McEwan:  Sie haben einmal von der Einsamkeit gesprochen, die in Kafkas Figuren zerstört wird.

Kundera: Ja. Man ist von einer Gemeinschaft umgeben — und das war Kafkas Alptraum —‚in der die Einsamkeit bis auf den Grund zerstört und niedergemacht wird. jeder kann einen sehen, man ist nie allein. Kafka wird immer noch nach den gleichen Kriterien interpretiert, wie die Generation vor ihm. Das ist so, als legte man an Beethoven die gleichen Maßstäbe wie an Haydn an. Auf Kafka wird immer noch das romantische Klischee der Einsamkeit angewendet: der Mensch wird von der Einsamkeit bedroht, Einsamkeit ist ausschließlich negativ, die Tragödie des Intellektuellen besteht darin, dass er nicht mehr im Volk verwurzelt ist. Und so wird Kafka selbst zum Autor, der an der Einsamkeit leidet, der nach Gemeinschaft sucht, nach Brüderlichkeit, der seinen Platz in der Welt finden möchte — und das alles, obwohl er gerade dieses Klischee auf den Kopf gestellt hat. In der Tat ist Kafkas Welt vollkommen anders. Der Landvermesser im »Schloss« langweilt sich und ist seiner Umwelt überdrüssig. Er sucht nicht die Brüderlichkeit, sondern eine Arbeit. Aber er wird nur belästigt, von jedem. Und beobachtet. Er teilt das Bett mit seinen Gehilfen, und weil sie immer um ihn herum sind, kann er nicht mit Frieda schlafen. Bei Kafka finden nur diejenigen ihren Platz in der Gesellschaft, die auf ihre Einsamkeit verzichten und damit auf lange Sicht ihre Persönlichkeit aufgeben.
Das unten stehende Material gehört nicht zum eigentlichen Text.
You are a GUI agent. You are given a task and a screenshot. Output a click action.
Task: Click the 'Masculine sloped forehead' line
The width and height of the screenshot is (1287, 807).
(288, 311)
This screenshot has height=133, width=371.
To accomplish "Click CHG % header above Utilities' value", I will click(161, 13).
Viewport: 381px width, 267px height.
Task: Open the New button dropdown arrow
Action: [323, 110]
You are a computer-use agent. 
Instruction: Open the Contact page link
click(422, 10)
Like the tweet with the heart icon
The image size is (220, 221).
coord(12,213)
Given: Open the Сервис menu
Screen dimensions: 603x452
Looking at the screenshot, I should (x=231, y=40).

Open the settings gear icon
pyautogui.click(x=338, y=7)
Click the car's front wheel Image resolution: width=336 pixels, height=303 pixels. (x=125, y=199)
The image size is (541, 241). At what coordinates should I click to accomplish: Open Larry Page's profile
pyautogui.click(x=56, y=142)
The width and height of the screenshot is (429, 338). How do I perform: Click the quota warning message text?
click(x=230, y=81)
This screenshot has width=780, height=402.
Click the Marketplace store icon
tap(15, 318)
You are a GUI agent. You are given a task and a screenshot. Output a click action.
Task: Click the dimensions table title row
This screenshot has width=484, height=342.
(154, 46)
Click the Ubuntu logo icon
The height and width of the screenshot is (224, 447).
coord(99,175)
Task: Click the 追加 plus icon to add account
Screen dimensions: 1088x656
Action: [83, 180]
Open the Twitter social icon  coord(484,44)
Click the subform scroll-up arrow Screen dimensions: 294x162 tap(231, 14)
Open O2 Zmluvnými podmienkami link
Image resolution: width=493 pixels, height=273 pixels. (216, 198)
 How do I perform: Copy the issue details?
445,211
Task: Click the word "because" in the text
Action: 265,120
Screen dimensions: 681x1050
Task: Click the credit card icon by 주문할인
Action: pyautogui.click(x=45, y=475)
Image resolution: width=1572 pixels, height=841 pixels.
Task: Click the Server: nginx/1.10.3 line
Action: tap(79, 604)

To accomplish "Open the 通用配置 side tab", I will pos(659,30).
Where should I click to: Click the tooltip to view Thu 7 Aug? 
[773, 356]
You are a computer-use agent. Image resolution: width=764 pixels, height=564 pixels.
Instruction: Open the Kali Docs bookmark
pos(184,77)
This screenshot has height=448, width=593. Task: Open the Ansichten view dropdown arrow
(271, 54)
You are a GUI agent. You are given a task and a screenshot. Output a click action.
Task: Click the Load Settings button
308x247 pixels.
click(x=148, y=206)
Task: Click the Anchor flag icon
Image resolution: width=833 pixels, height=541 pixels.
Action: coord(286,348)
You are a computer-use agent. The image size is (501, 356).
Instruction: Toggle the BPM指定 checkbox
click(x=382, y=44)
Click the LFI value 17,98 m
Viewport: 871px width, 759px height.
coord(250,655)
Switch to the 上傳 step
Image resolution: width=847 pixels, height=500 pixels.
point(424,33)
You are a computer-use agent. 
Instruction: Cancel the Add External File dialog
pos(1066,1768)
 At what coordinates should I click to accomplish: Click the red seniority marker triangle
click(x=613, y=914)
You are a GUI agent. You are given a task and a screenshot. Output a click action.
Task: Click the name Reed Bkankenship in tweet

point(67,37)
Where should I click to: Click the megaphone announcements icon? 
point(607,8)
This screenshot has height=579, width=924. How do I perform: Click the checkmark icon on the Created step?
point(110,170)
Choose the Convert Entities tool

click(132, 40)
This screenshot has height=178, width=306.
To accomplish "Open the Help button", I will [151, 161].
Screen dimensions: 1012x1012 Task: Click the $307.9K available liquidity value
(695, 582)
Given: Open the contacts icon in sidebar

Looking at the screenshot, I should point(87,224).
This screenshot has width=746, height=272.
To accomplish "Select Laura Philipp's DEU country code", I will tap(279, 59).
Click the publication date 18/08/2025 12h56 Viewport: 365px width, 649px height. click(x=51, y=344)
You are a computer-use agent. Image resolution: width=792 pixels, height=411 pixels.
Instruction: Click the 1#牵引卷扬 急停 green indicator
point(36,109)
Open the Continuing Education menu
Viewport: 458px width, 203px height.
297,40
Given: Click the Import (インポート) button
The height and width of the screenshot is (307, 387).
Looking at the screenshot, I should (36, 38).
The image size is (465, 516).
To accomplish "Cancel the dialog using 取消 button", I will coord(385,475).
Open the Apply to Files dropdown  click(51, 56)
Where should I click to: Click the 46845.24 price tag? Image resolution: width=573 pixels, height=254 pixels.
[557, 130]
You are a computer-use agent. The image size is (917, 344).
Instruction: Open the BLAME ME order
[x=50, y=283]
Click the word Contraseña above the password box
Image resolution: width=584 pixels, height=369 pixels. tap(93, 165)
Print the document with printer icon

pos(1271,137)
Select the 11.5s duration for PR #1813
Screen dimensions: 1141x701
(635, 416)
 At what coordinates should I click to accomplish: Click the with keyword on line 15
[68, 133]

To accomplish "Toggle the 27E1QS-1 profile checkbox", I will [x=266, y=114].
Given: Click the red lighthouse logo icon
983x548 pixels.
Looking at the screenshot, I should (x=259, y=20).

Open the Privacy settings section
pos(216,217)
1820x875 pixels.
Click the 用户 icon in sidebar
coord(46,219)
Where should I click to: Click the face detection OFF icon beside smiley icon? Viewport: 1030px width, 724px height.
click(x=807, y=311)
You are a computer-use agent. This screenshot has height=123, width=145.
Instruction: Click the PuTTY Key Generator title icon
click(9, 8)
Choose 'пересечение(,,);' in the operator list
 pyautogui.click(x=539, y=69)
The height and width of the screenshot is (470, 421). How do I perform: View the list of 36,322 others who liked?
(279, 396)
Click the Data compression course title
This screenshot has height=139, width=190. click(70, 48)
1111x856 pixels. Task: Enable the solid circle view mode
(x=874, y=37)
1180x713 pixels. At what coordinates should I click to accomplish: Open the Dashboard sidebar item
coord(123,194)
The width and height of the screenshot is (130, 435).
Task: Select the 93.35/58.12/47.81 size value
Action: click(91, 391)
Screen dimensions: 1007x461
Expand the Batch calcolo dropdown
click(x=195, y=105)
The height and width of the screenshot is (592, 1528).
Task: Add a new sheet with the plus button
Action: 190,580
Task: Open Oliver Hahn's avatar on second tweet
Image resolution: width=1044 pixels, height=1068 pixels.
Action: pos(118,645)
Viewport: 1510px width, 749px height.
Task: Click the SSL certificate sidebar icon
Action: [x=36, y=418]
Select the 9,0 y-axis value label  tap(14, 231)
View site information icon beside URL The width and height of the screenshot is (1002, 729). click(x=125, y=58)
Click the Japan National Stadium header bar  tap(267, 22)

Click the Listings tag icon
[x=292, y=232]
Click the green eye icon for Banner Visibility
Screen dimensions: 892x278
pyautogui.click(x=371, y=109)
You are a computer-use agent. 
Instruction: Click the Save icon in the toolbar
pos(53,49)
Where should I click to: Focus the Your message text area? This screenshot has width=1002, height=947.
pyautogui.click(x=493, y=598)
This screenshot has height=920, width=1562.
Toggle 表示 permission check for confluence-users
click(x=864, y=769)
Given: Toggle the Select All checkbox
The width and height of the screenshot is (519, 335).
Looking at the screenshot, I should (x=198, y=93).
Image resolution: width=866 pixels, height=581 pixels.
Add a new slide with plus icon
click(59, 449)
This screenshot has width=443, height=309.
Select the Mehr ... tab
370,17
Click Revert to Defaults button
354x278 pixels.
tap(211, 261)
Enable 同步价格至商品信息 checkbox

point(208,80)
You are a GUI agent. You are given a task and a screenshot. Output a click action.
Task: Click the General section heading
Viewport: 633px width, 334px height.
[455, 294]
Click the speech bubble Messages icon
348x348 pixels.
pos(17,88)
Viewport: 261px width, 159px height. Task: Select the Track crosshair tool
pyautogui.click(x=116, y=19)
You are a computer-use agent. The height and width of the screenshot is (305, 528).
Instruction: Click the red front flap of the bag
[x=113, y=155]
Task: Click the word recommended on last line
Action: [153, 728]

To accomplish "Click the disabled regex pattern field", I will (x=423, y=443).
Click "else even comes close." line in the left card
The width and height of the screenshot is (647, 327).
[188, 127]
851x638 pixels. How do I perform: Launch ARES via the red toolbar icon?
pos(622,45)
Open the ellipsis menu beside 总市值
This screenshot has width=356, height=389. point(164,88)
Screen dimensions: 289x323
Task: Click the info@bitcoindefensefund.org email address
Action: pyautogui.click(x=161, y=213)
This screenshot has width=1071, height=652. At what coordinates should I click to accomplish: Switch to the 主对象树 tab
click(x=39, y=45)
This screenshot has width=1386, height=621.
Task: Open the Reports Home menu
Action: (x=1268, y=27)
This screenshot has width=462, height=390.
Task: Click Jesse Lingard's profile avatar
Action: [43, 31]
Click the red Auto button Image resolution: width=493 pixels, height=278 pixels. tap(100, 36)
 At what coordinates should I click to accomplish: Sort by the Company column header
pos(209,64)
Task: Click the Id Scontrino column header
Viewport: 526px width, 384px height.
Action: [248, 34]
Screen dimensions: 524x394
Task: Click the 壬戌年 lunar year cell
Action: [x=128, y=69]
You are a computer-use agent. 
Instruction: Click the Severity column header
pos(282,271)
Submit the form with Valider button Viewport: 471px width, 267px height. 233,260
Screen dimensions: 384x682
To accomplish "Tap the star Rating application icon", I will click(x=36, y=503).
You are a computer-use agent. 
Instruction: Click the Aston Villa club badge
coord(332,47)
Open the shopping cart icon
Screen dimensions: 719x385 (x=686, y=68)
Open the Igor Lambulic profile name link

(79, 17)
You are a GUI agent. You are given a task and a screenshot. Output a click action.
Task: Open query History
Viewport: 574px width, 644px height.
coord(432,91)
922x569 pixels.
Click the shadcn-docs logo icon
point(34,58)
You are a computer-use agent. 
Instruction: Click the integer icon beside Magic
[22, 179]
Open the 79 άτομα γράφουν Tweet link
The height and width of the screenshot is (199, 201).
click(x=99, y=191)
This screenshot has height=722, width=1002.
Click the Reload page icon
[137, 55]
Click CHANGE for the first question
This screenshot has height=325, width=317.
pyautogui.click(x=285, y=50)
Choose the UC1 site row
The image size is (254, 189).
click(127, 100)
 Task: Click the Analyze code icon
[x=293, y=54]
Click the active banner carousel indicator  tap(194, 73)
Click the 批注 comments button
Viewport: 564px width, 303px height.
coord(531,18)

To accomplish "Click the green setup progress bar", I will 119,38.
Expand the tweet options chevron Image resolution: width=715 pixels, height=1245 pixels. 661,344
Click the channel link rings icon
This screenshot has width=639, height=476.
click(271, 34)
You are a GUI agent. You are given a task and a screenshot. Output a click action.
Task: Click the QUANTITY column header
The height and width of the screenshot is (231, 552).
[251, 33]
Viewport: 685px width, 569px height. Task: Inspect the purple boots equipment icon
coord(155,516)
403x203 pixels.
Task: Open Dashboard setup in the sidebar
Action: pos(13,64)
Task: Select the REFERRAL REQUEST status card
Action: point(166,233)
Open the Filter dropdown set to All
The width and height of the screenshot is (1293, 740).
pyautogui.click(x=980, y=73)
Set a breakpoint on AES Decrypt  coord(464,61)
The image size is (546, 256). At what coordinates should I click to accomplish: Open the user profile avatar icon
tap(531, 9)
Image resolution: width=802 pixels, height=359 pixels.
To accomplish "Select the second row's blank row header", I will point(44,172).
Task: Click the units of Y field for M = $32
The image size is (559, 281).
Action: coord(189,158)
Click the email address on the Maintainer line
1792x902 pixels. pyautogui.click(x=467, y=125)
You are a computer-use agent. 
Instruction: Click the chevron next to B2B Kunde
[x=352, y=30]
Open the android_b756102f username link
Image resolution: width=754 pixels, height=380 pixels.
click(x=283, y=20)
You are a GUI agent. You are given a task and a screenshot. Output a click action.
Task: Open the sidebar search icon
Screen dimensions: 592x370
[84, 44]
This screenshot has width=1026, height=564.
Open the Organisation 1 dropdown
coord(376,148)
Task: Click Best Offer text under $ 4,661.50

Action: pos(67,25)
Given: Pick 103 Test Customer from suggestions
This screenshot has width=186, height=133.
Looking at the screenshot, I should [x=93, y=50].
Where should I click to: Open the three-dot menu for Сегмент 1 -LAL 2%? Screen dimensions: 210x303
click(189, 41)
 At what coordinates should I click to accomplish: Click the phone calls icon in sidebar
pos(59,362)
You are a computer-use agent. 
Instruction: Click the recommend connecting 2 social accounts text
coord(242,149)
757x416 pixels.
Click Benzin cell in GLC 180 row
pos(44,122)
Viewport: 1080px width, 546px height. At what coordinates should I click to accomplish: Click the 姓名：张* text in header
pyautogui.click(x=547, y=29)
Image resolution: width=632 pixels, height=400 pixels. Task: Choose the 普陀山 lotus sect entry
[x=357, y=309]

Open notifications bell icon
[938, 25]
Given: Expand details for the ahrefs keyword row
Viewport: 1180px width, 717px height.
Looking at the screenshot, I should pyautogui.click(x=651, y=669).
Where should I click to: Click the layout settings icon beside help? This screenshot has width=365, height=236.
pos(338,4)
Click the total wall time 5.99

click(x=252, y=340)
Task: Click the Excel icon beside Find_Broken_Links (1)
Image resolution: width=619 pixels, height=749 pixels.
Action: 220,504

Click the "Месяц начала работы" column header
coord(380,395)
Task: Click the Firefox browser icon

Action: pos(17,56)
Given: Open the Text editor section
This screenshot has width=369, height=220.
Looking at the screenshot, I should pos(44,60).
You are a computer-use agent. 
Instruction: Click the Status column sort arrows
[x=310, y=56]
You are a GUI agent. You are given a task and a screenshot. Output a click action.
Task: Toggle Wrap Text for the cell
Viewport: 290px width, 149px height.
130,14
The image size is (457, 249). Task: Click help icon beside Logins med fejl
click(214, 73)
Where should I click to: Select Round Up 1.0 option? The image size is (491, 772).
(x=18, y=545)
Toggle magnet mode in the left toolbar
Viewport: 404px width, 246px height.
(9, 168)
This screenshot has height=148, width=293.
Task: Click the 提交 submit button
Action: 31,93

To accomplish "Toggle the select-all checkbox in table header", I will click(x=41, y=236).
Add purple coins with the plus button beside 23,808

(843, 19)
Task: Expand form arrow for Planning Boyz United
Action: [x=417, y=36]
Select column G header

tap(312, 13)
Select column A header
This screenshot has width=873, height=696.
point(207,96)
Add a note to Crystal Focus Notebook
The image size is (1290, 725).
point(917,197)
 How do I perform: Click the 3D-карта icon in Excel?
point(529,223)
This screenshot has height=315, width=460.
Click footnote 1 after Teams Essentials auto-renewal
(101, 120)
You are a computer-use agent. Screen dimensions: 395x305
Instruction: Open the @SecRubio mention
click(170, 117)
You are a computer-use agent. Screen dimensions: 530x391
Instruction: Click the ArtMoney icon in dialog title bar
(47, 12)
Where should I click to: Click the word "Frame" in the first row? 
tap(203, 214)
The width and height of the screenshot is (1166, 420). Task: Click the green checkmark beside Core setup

Was bedeutet nun Brüderlichkeit? Kafka stellt den Begriff auf den Kopf. Brüderlichkeit wird etwas Verhasstes, Schreckliches, Bedrohliches. Kafka zieht einen der unumstrittensten Gedanken der Gesellschaft in Zweifel. Und genau das ist die Aufgabe des Romanautors: ständig die grundlegenden Werte anzuzweifeln, auf die sich unser wirkliches Leben stützt.